TRIBAL ART
Tribal art is generally a visual art that covers all cultural creations of non-western indigenous peoples. Some call it ethnographic art, while “primitive art”, an expression invented by Apollinaire in 1915, is today avoided for its pejorative connotation. We prefer to speak now of the tribal arts, which encompass all cultures whose traditions are mainly oral with no knowledge of writing.
The peculiarity of this art is also that it is essentially ritualistic and used during religious ceremonies dedicated none exclusively to the ancestors and gods. The augural rites linked to births, harvests and the good arrival of climatic events are part of a mainly sculptural practice. It is an art where the technique is in the background: there is little use of metals whose processing is not always well mastered, and preference is given to more malleable materials such as wood and terracotta. It is for this reason that we find many potteries, masks, wooden sculptures, and ornaments made of feathers and shells.

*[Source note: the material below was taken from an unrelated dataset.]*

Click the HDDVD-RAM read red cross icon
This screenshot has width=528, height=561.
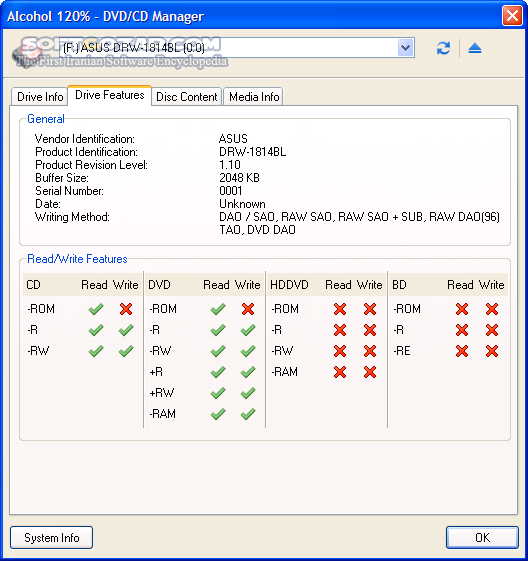340,372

African cultures refer to specific aesthetic norms, which creates an easily recognizable style amongst others. Expressionism and realism are the privileged
and direct expression of profound vital forces. Often the object is inscribed as part of a religious or political hierarchy that makes the relationship to human reality and the visible world sometimes complicated to understand.

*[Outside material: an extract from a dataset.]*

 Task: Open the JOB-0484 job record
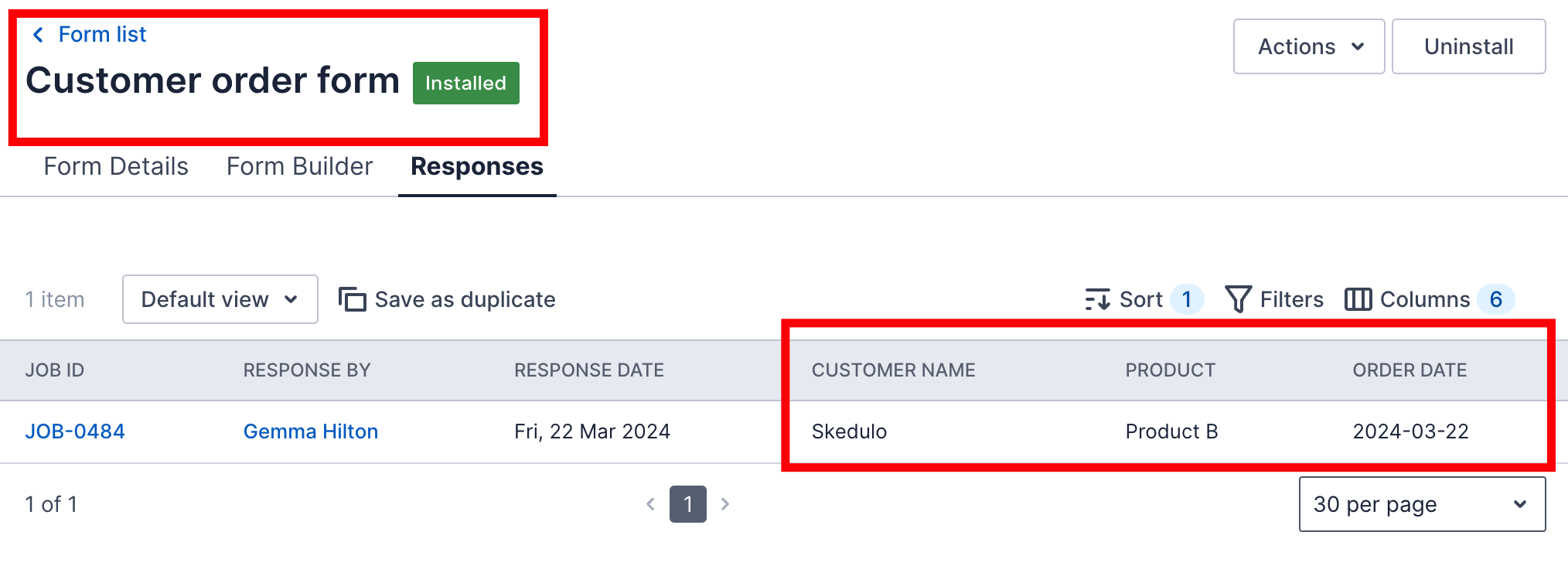74,431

Oceanic art favoured animism and liked recourse to scholarly and entangled mythologies. Here also the cult of the ancestors holds great importance, surrounding the pieces of mystery and magic by using the fascinating language of interlacing and volutes.
The tribal arts were first discovered by the West at the European Exhibitions of the late nineteenth century: in London 1862, in Amsterdam 1883, in Paris 1889, or in Brussels, where they exposed for the first time a stand filled with native black people simulating the actions of their daily lives. It does not matter that they were shown then traveling in a Venetian gondola on the Congo Lake! The visitors were amazed and with a shared feeling for their objects, which were then thought to be dark, barbarous and coarse wooden slabs. Gauguin at the 1889
exhibition, seeing for the first time Native American objects, took to dreaming of the creation of a “workshop of the Tropics” where the zero degree of expression would be the incarnation of original forms linked to a reformulated spirituality. A new era then appears where the primitive is an emblem of modernity. The change in the western evolutionist scheme helped museums accumulate and then catalog those “tribal” objects that were then so bizarre and that great collectors showed interest in.
Some objects may seem difficult to tame, but it is also their strangeness and their power of expression that fascinates. In this spirit I select those works whose beauty astonishes me or pushes back the more ordered vision that classical arts provide. Being always open-minded to the most surprising manifestations of art, being ready to see and see the world with an ever-new eye, to live the discrepancy, this is the work of these objects that have entered into the great history of collectors.